== Dataset entries ==

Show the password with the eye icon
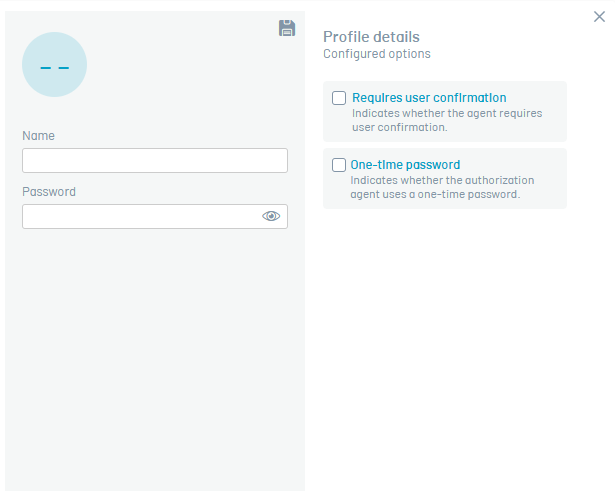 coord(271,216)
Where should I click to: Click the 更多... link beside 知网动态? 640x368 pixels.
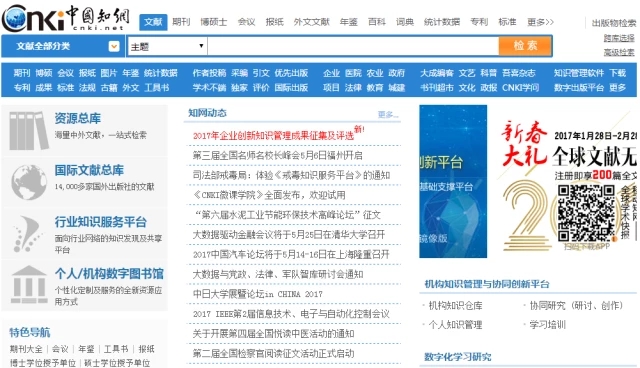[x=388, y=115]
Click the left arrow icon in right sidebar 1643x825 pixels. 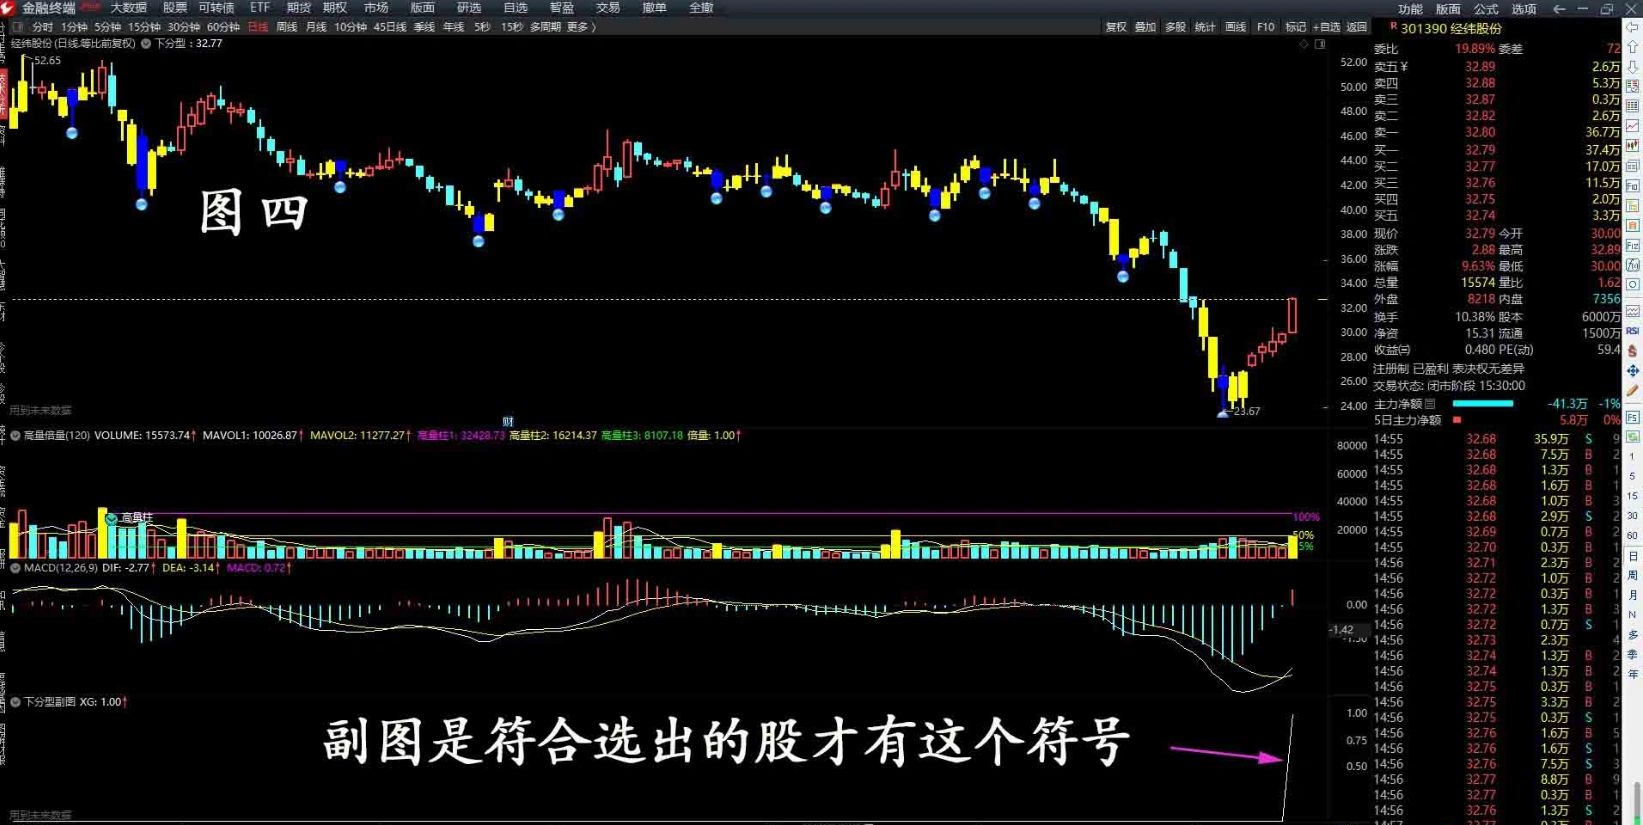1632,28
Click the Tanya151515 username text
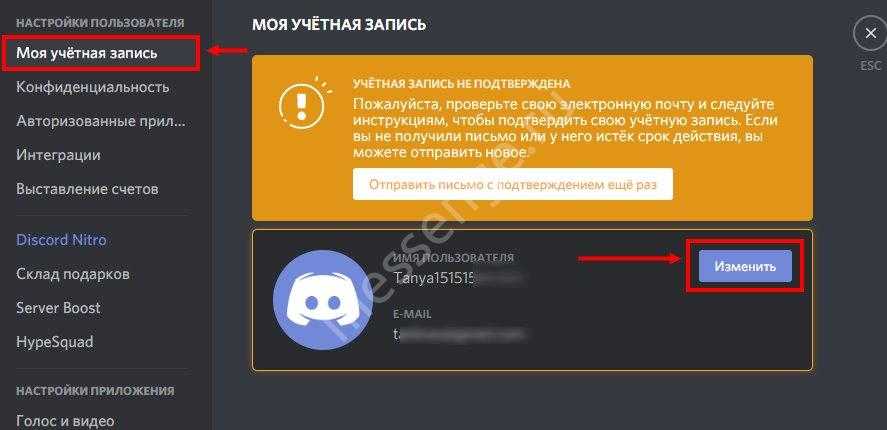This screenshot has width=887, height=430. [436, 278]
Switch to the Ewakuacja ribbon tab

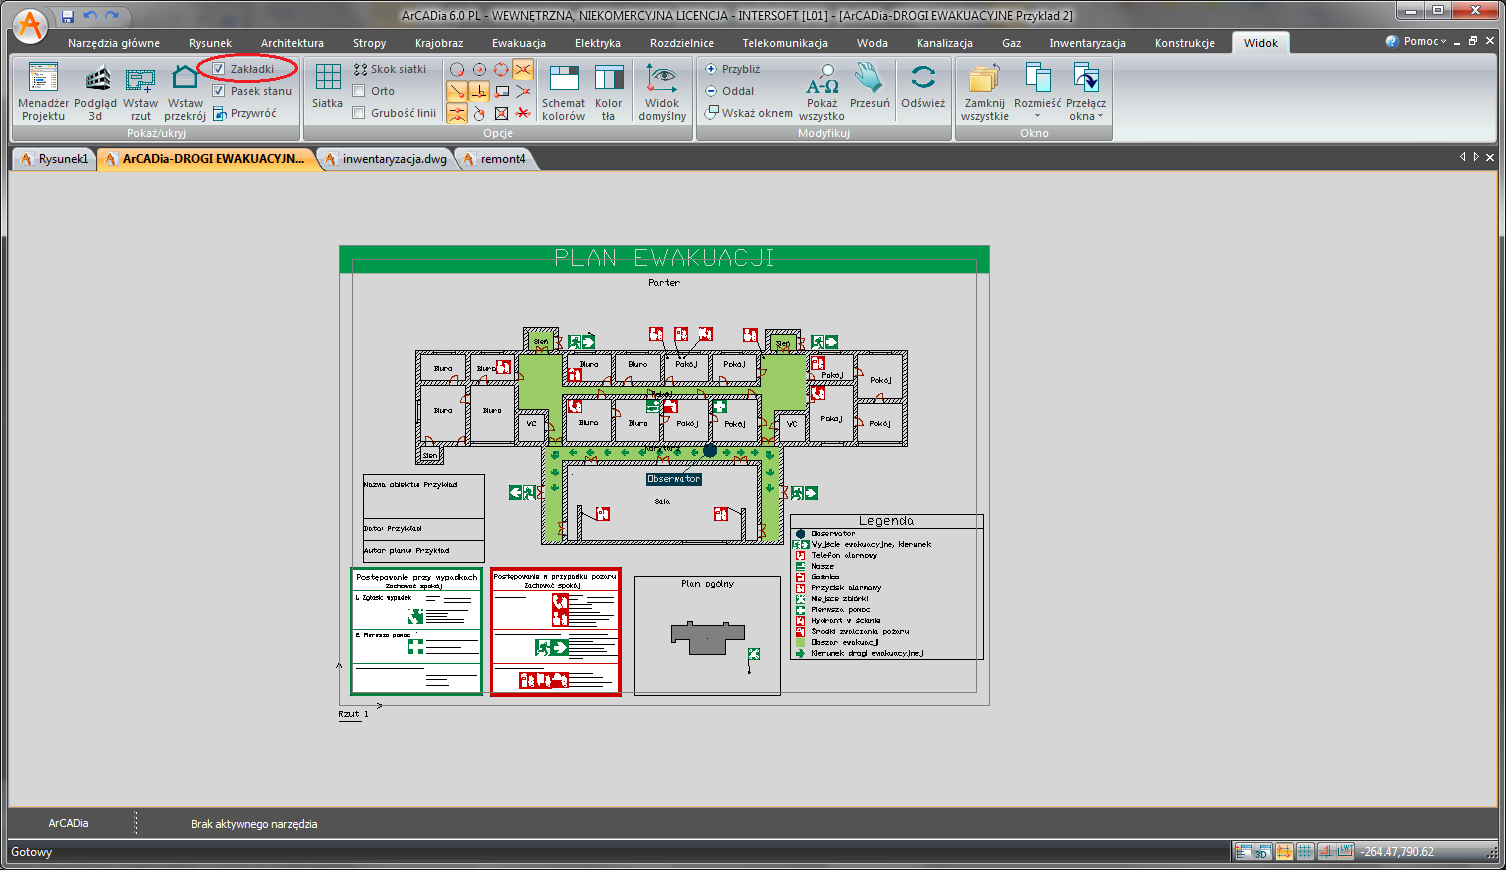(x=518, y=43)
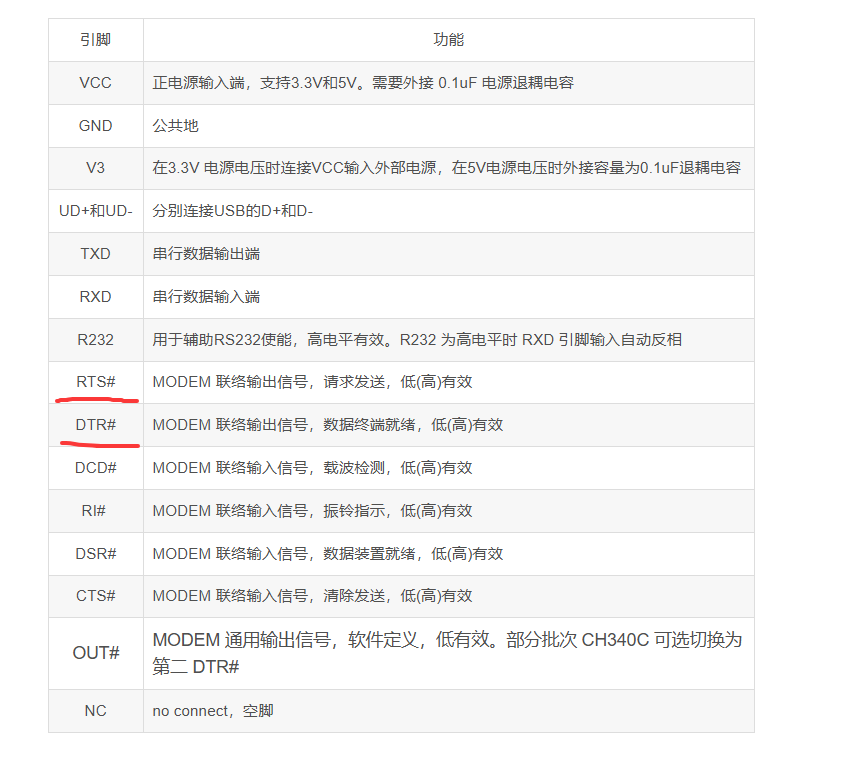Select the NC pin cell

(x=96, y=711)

===
== Dataset entries ==

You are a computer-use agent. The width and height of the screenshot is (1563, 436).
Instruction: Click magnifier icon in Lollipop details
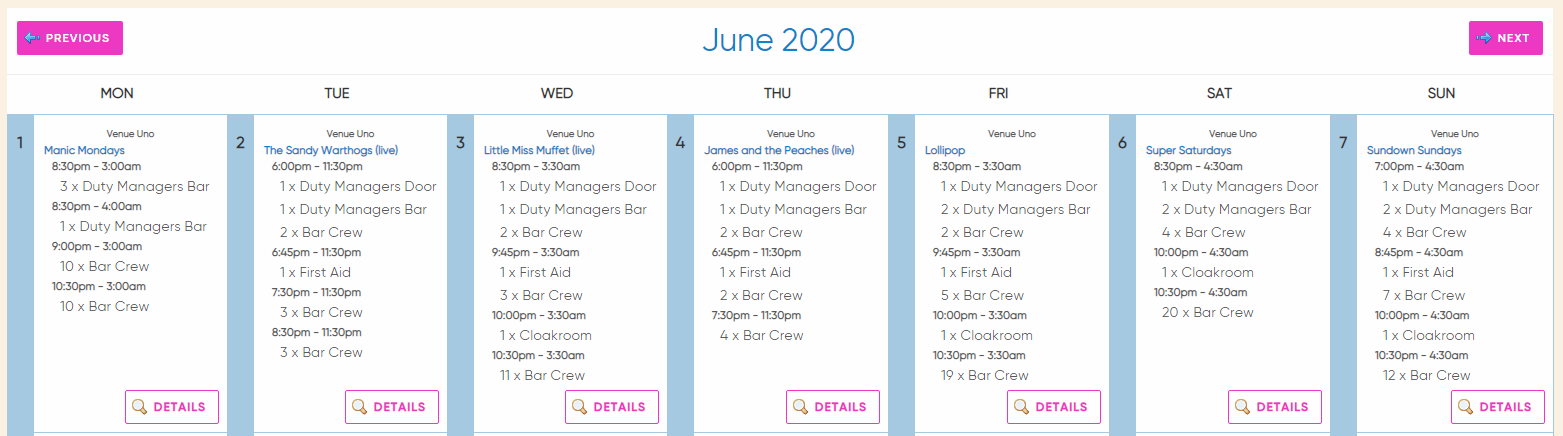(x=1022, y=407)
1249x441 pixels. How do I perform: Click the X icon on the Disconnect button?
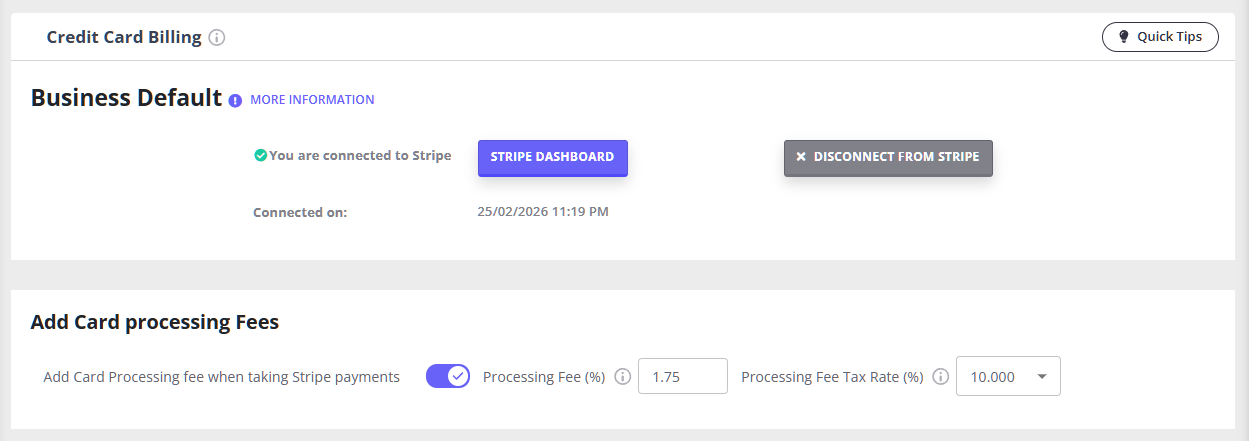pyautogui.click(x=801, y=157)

===
== Dataset entries ==

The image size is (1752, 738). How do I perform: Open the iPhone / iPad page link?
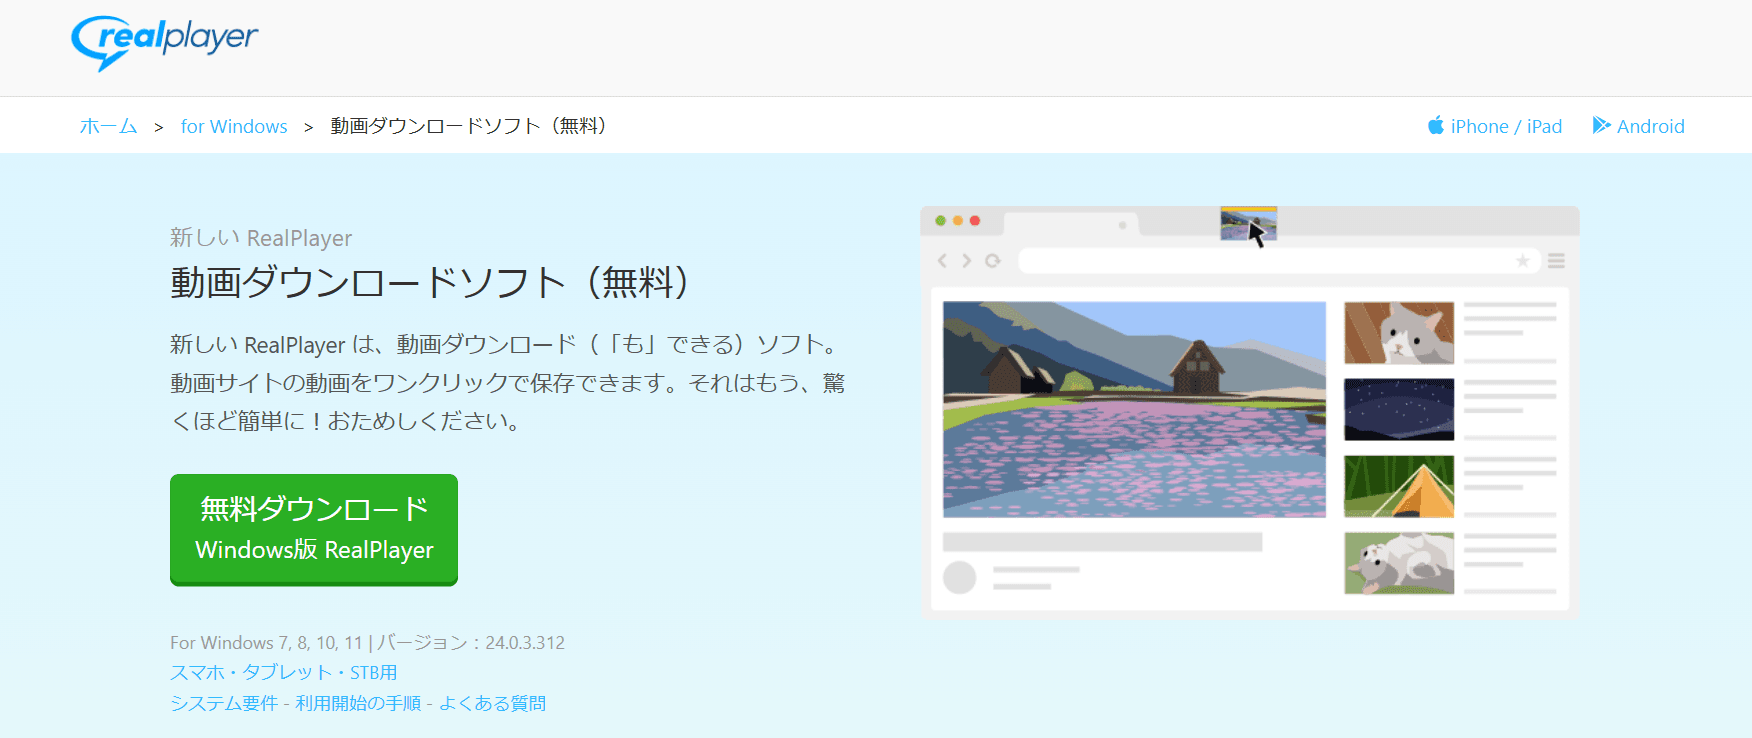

===

**Problem to solve:** Print the material again word for word, starting with the line that contains "You are a computer-use" and going on through the line that contains "pyautogui.click(x=801, y=157)", leaving out the pictures.

**Response to the exercise:**
You are a computer-use agent. The width and height of the screenshot is (1563, 436).
Instruction: Click magnifier icon in Lollipop details
(x=1022, y=407)
1249x441 pixels. How do I perform: Click the X icon on the Disconnect button?
pyautogui.click(x=801, y=157)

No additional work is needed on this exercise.